▶ **Screenshot grounding data**:
☆ ☆ ☆ ☆ ☆ ☆ ☆

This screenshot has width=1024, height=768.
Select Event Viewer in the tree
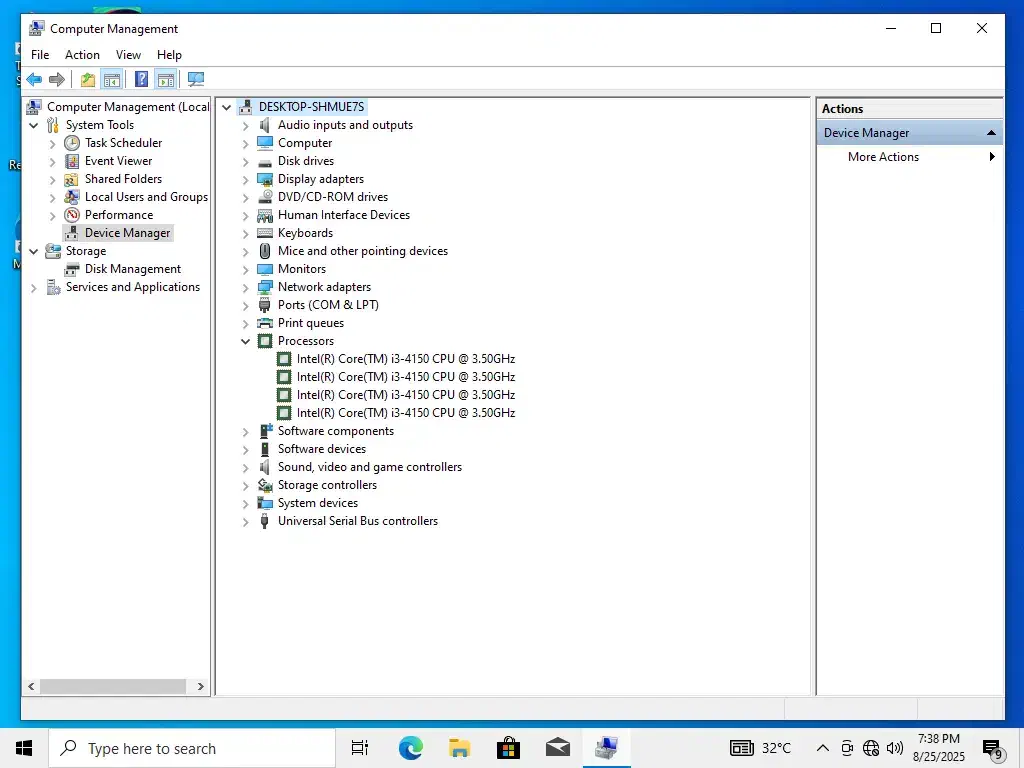tap(118, 161)
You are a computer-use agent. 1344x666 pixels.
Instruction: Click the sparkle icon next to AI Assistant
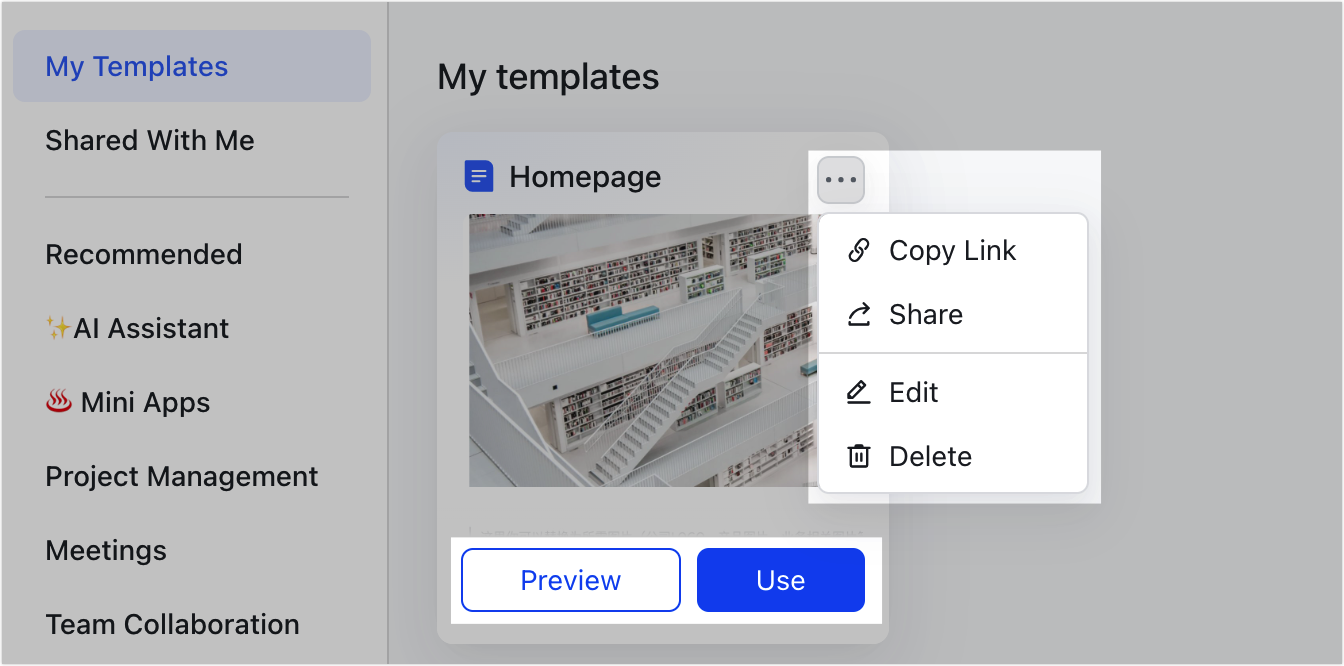(x=56, y=327)
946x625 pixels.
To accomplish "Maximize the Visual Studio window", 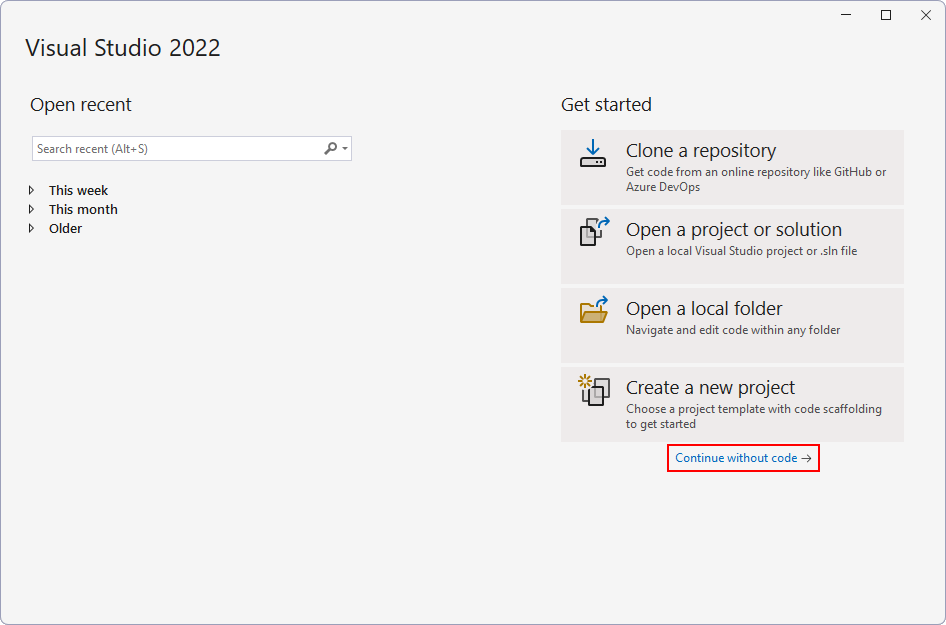I will click(885, 14).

☆ ☆ ☆ ☆ ☆ ☆ ☆

▶ **Assignment**: If a line in the data above contains "pixels", return that line.

▶ **Worked solution**:
You are a computer-use agent. 1344x666 pixels.
946x625 pixels.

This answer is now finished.